Definitely much more rare in the northeast than in the Great Lakes States, especially around Lake Superior. Bill Steele used to sell seedlings years back, but was told to desist, if memory serves. Yet another great example of how "orchid conservation" in fact stifles plant protection. I wouldn't recommend this one for general culture though since it seems quite prone to all manner of problems and doesn't withstand high temperatures (not more than ~25 C for sure, lower is better though). If you live in a USDA zone 4 or lower it might be worth trying if you construct a deep sandy bed moderately acidic in reaction. Otherwise, you'll probably not succeed. BTW, I've heard the Isle Royale National Park is brimming with them. That's good to know 

Thanks Charles for your great photos and text. They make me homesick for my home state!


----------



## cnycharles (May 21, 2011)

*flower update!*

I decided to avoid spraying at work tonight and dodge the slow-moving thunderstorms and try to check out how the yellow ladyslippers were doing up at remsen bog... my old, trusty golf/orchid hunting umbrella is giving up the ghost and there was some scattered lightning nearby, so I wasn't too keen on hanging around very long, but quickly saw that half of the orchids were already flowering! I thought I would be only be taking a progression photo, but the yellows always surprise me on how fast they can flower. All the rain we have been having has probably helped them along as well. Nearby Rome, NY has had flooding from downpours two days in a row and luckily the storm was two miles west of where I was though it was lightly raining. I didn't have my tripod so the pics are a little grainy and I used flash for most of them






yellow ladyslippers aka cypripedium parviflorum var. pubescens















a shy bloomer










this was my attempt to catch a speeding red eft salamander on film... (okay, so I accidentally tripped the shutter while trying to get a light reading  )
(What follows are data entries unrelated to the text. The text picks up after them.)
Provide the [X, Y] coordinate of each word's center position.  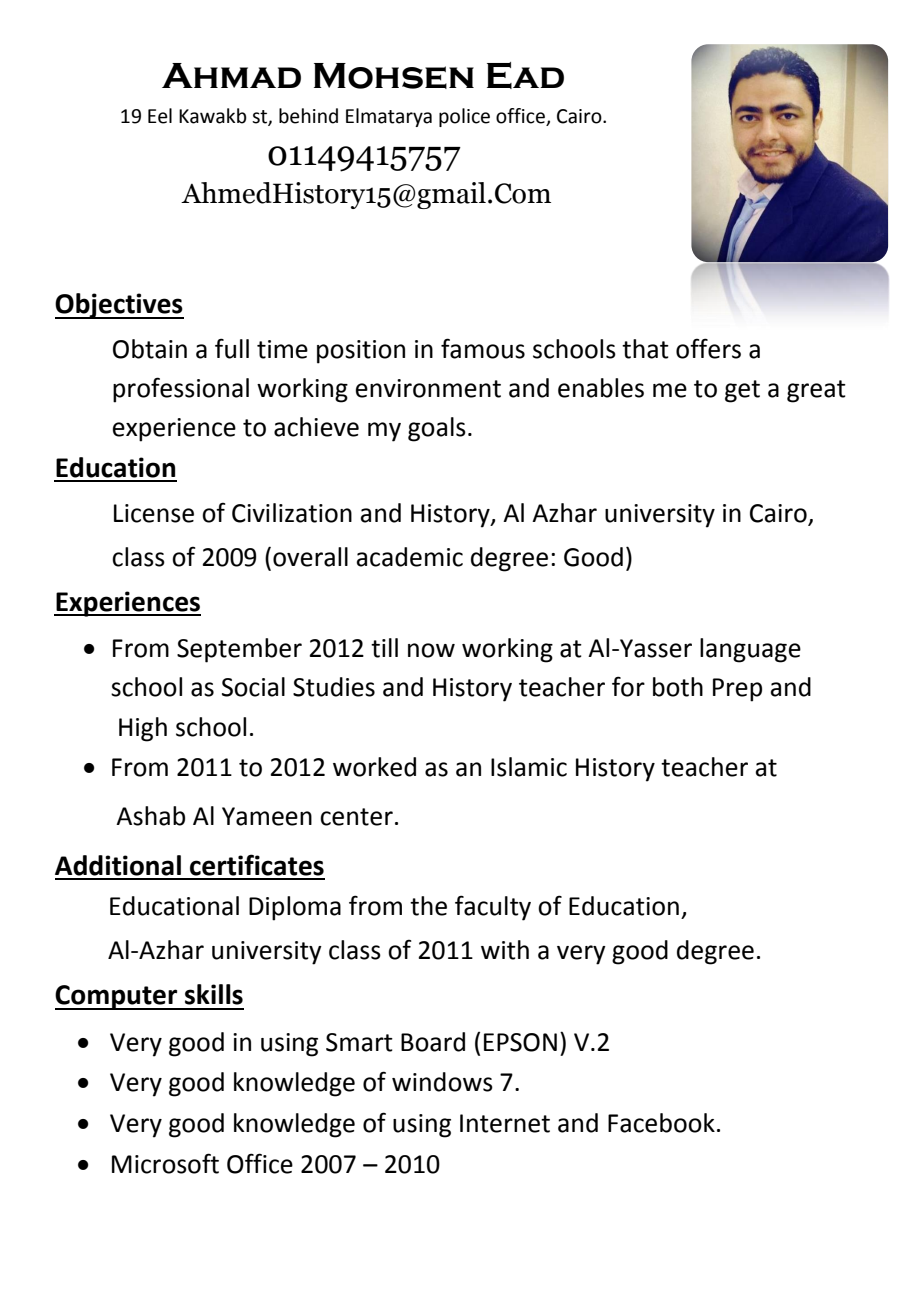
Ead [525, 75]
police [464, 117]
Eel [160, 116]
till [384, 648]
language [750, 650]
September [239, 650]
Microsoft [165, 1163]
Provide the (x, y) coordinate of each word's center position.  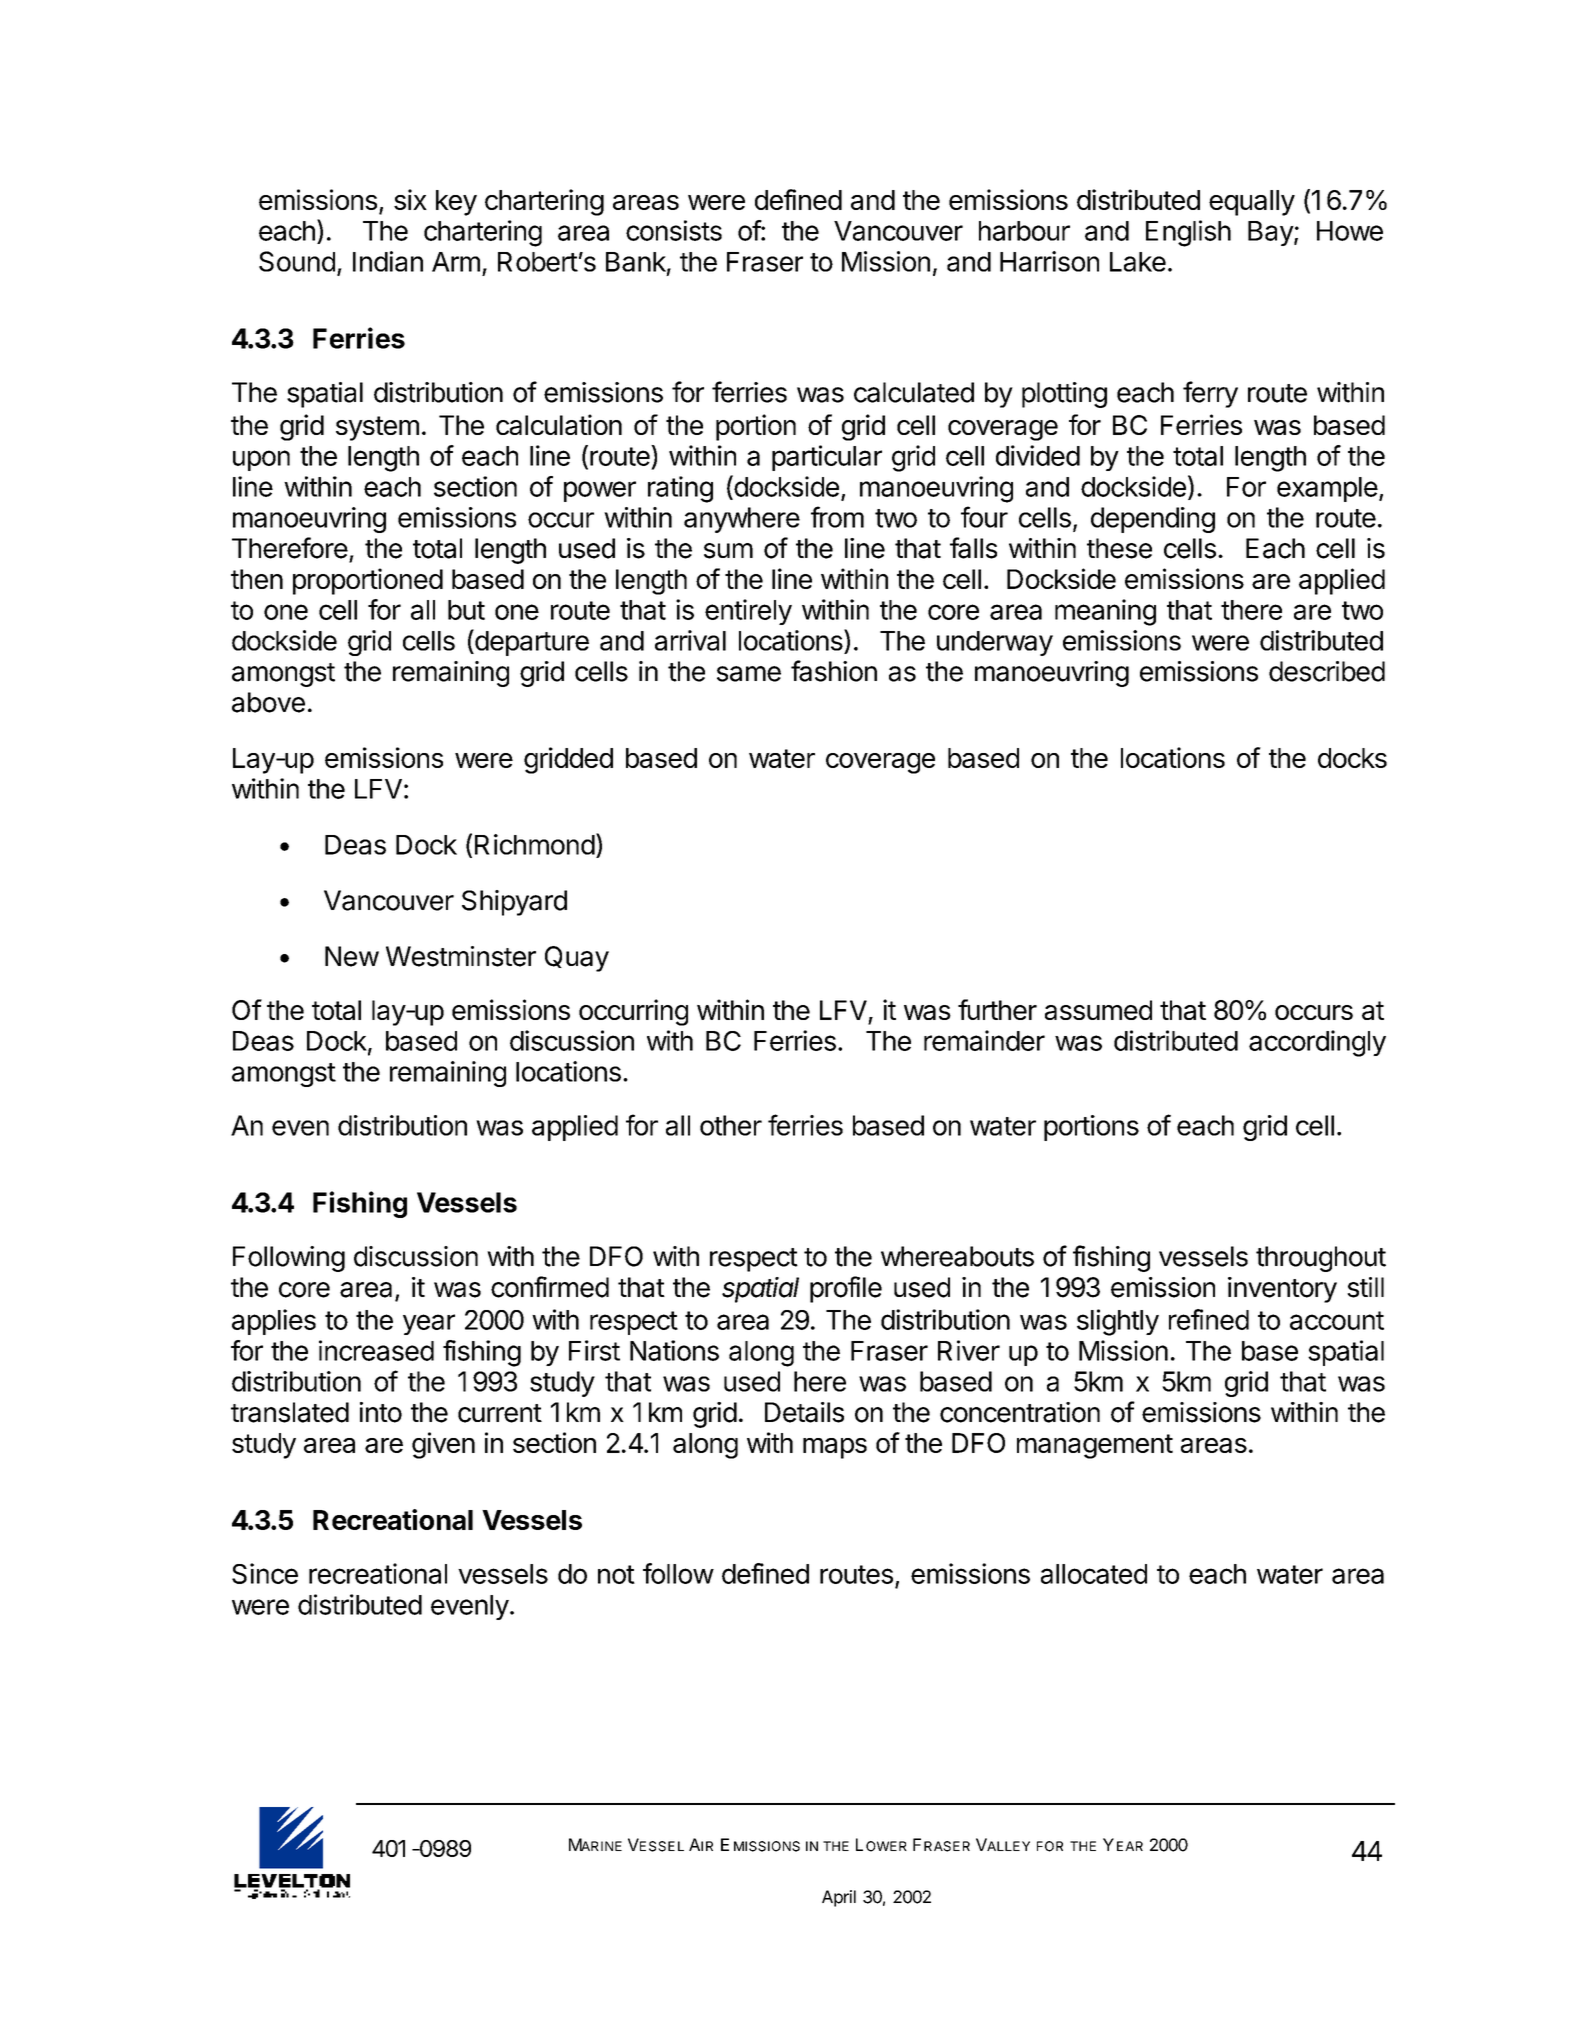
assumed (1098, 1010)
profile (846, 1289)
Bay (1271, 233)
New (352, 956)
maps (835, 1448)
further (997, 1009)
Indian (388, 261)
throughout (1321, 1259)
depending (1153, 520)
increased (376, 1350)
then (257, 579)
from (837, 517)
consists (674, 230)
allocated (1094, 1574)
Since (265, 1573)
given (443, 1445)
I would think that anyone that wanted to see the yellow ladyslippers at labrador hollow would be able to anytime in the next week. I don't have a visual myself from there, but with this rain, if some are open here at higher altitude then they would be at labrador hollow (or at least very soon)


----------



## NYEric (May 21, 2011)

Er.. no photos!


----------



## cnycharles (May 21, 2011)

pics are up!


----------



## KyushuCalanthe (May 21, 2011)

Looks wet and cool there. What a "spring" you all have been getting up there in the Northeast


----------



## NYEric (May 23, 2011)

The weather is warming up but its still very cool at night!


----------



## Kevin (May 23, 2011)

I'll try:


cnycharles said:


> some of these are common, but if you know what some of these are (besides the red trillium) please chime in and let us know what they are
> 
> 
> 
> ...


----------



## KyushuCalanthe (May 23, 2011)

cnycharles said:


> a friend took pics of these last year, but could not identify them. anyone?



Looks like hobblebush to me, Viburnum lantanoides.


----------



## Marc (May 23, 2011)

Thanks for these pictures, seeing cyp's in the wild is on my to do list for someday in the future. These pictures only add to the desire to fullfill that wish one day.



cnycharles said:


> i'm not sure what these next two pictures are of, except maybe some sort of horsetail or relative?



This looks like a form of horsetail to me, I have a Equisetum japonicum in the garden and this spring it was dug out and placed in a bucket without any drainage holes. This stupid plant produces runners about 30cm's under the surface. These runners then produce new growths every 15-30 cm's which work their way up through the soil. Since I dug out this plant I'm still working on getting the leftovers out of the shadow section of the garden.

Tip of the day. Don't plant this in your garden!


----------



## likespaphs (May 23, 2011)

*Erythronium americanum* or Toad Lily.

trout lilies!
toad lilies are Tricyrtis and i'm pretty sure there are no native U.S. species


----------



## Kevin (May 23, 2011)

Oh yeah, wrong common name. Changed it in that post. Latin is the way to go!


----------